If you want to see the list of sections in this document, to more easily navigate to a specific section, enable the navigation bar support in your WWW browser.
Function naming conventions, commonly known as name decoration and more commonly but less politely known as name mangling, are one of the aspects that combine to form the nebulous C and C++ concept of "linkage". The other is the calling convention used to call a function.
Function naming conventions are often, but erroneously, seen as entirely parallel to, and indeed often a mere part of, function calling conventions. But this is not in fact the case. Although the same mechanisms — extension keywords, linkage specifiers, and so forth — control both naming conventions and calling conventions, a particular calling convention does not imply a particular naming convention. This is not least because commonly a calling convention is associated with one naming convention by one compiler and with a different naming convention by another compiler.
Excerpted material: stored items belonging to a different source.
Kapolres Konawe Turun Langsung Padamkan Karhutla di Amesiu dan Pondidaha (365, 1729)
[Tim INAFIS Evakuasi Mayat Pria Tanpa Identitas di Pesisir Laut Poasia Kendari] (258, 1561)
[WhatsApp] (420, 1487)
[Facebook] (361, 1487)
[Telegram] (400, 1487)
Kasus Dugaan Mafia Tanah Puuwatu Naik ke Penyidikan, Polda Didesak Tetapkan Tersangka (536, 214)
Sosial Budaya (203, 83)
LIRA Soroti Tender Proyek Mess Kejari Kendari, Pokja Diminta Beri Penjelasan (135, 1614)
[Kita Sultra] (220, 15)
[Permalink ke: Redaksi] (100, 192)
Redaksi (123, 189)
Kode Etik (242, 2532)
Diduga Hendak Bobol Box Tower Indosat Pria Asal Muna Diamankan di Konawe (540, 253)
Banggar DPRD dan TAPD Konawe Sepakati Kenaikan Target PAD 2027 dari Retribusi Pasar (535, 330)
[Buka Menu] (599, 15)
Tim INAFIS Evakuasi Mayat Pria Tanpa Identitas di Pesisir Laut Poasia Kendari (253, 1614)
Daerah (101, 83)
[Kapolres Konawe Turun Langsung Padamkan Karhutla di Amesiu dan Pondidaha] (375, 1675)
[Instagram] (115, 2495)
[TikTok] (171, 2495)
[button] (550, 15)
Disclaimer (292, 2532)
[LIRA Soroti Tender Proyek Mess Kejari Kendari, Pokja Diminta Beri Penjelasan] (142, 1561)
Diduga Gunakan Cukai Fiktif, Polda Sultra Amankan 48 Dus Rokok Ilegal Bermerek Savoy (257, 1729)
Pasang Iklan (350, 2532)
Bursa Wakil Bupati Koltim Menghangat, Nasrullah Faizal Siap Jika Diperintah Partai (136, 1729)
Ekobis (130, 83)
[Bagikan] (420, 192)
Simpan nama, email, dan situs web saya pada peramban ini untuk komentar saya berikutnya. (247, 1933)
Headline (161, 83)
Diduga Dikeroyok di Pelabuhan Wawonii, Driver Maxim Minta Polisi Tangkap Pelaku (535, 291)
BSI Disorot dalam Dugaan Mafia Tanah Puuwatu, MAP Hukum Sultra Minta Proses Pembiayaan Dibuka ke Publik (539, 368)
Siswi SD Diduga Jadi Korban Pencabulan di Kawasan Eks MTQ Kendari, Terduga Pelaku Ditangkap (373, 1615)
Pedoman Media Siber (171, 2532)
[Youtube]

Whilst calling conventions break down into three categories, according to whether they are platform-defined, architecture-defined, or compiler-defined, naming conventions break down according to how much extra information is being encoded into a name. For that is, in essence, what a naming convention does. It encodes extra information into the name of a function — as presented in object files to the static linker and as presented in executable program images to the dynamic linker — that allows multiple variations of what, in source code, is a single function name.
This is a basic maxim to bear in mind when thinking about naming conventions:
Naming conventions encode non-name information that, were the linker and object module format smarter, wouldn't have to be included in the name at all.
The four major types of naming convention are:
Underscore affixes: Underscore ('_') characters are affixed, in various ways, to the source code name to yield the linker-visible name.
Simple parameter size encodings: The (usually) decimal encoding of the size of the parameter list accepted by the function is affixed to the source code name to yield the linker-visible name.
Full encodings of the function type and namespace: An encoding of the function's type (in the C++ sense — i.e. the parameter type list that is involved in function overloading) and namespace is affixed to the source code name to yield the linker-visible name.
Names for nameless functions: A name is constructed for a function that doesn't actually have a name as such in the source code of the program.
Underscore affix conventions come in several forms: prepending an underscore, appending an underscore, and both prepending and appending an underscore. The most common of these is prepending an underscore.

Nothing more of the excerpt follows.